Democratic presidential candidates argued on Wednesday evening, during a seven-hour event broadcast on CNN, that they would stop at nothing to stop climate change.
Kamala Harris, who has faded in the polls, set the tone during her pre-primetime appearance. The California senator said that as president, she would somehow abolish the filibuster to implement the Green New Deal. By 2030, Harris vowed, America will have only electric school buses, and by 2045 we will have 100 percent zero-emission vehicles.
Harris would change dietary guidelines to reduce red-meat consumption. She would ban fracking. She would ban offshore drilling. She’d even ban plastic straws.
What about increasing production of nuclear power, which doesn’t produce carbon dioxide emissions?
“Given the existential threat to humanity posed by global warming,” one questioner asked Harris, “do you believe the time has come to put past nuclear-power failures into perspective and to embrace a new and smarter generation of nuclear-power technologies given all that has been learned and the scale of the crisis we’re confronting today?”
Well, Harris replied, she wouldn’t do that. “The biggest issue that I believe we face in terms of nuclear energy is the waste and what are we going to do with that.” Harris went on to say that it would “never” dispose of nuclear waste at Yucca Mountain in Nevada.
Harris dodged when asked whether she’d phase out nuclear power entirely, as Bernie Sanders has proposed. She kept her focus on protecting states from having nuclear waste stored on federal land within their borders, a key issue in Nevada, which happens to hold the third nominating contest in the Democratic race.
It was the kind of calculating response one has come to expect from Harris. One half-expects her to reassure voters today that her Paper Straws for All plan will be phased in over a ten-year period, and there will still be a plastic-straw option that is heavily regulated by the federal government.

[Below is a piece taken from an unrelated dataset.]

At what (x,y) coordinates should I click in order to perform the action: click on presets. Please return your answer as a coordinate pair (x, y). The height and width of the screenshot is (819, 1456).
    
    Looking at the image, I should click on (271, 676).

Joe Biden was his typical self: blustery and struggling to make clear points. He wasn’t asked about nuclear power, and he didn’t bring it up. He favors keeping the plants in operation but not building new ones.
Surely Elizabeth Warren, who has been surging in the Democratic race as the candidate of ideas, would take a more serious approach than Harris to nuclear power? Nope.
Warren conceded that nuclear power is “not carbon-based” but said that it has “a lot of risks” associated with it, such as “the risks associated with the spent fuel rods that nobody can figure out how we’re going to store these things for the next bazillion years.”
“In my administration, we’re not going to build any new nuclear power plants, and we are going to start weaning ourselves off nuclear energy and replacing it with renewable fuels. . . . We’re going to get it all done by 2035, but I hope we’re getting it done faster than that,” Warren said. “That’s the plan.”
Bernie Sanders was on the same page as Warren, arguing in favor of shutting down nuclear-power plants. “I think if you talk to the people in Japan in terms of what happened at Fukushima, talk to the people in Russia what happened in Chernobyl, you know what, they may not feel so comfortable with nuclear power,” Sanders said when asked about the fact that nuclear plants safely generate 70 percent of France’s power. “So I’m not a fear-monger here, and I wish the people in France the very best. But I think that the way forward, the most cost-effective way forward, the way forward that is safest is moving to sustainable energies like wind and geothermal.”
In short, 2020 Democrats argued that there is an existential environmental crisis, but we can’t be bothered to find the appropriate dirt heap under which we would dump the waste of a carbon-free energy source already in existence that actually works.